── ESTRATTO DEL DOCUMENTO ──

Ken travestito da drag queen
Katlyn non sapeva nemmeno cosa fosse un padre, non ne aveva mai visto uno e le sue due mamme, quando giocavano tutte assieme sul tappeto, organizzavano matrimoni tra due Barbie e provavano a travestire Ken da drag queen, costruivano un mondo femminile senza maschi tra i piedi. Katlyn aveva pochi anni ma voleva una cosa soltanto: che Barbie sposasse Ken e non baciasse le altre Barbie.
Ci sono anche le storie d’orgoglio, però, c’è Emile che è nata in provetta ventitré anni fa (una delle prime adulte dell’inseminazione artificiale), ha una mamma naturale e una coparentale, le brillano gli occhi, si sente speciale e parla delle sue due mamme come di due regine.

───
── DATI REGISTRATI ──

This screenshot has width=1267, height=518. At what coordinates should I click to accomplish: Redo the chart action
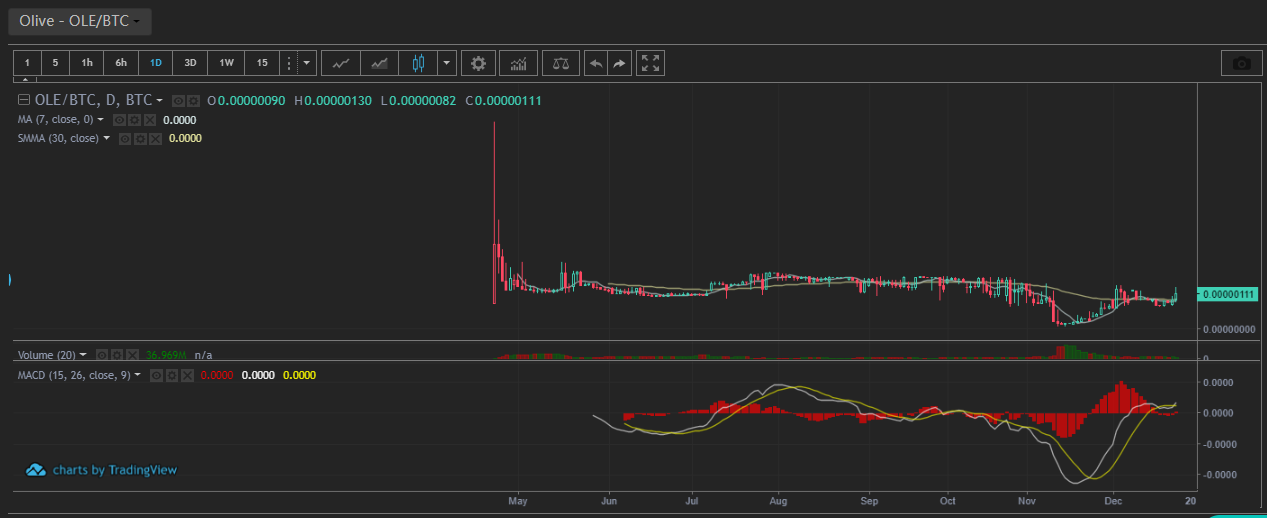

───

### ESERCIZI DA SVOLGERE
[a] Nel brano sulle figlie di coppie di madri, quanti anni fa è nata Emile?
[b] Per favore, riprendi il brano sulle figlie di coppie di madri e proseguilo oltre l'ultima frase.

### RISULTATI
[a] Emile è nata in provetta ventitré anni fa.

[b]
Claire Breton ha parlato con ognuna di loro, e in tutte ha cercato un dolore, magari nascosto, che somigliasse al suo: l’ha trovato nei silenzi, negli psichiatri, nel desiderio ossessivo di una famiglia normale, nella mitomania di Louise che a vent’anni sosteneva di conoscere Madonna o che il suo migliore amico si era suicidato, o che suo fratello aveva la leucemia, perché era l’unico modo che trovava per sopportare le bugie che continuava a raccontarsi su sua madre e la matrigna, vera coppia di lesbiche cui Louise non aveva mai voluto credere.
Da qualche parte hanno scritto che la madre di Claire Breton non le parla più, dopo che si è vista nel libro della figlia, dopo che ha letto: “Voglio creare la famiglia che mi è mancata”, e ha scoperto le lacrime e la fatica. Ha scoperto che il casino non è sempre allegro e a pois.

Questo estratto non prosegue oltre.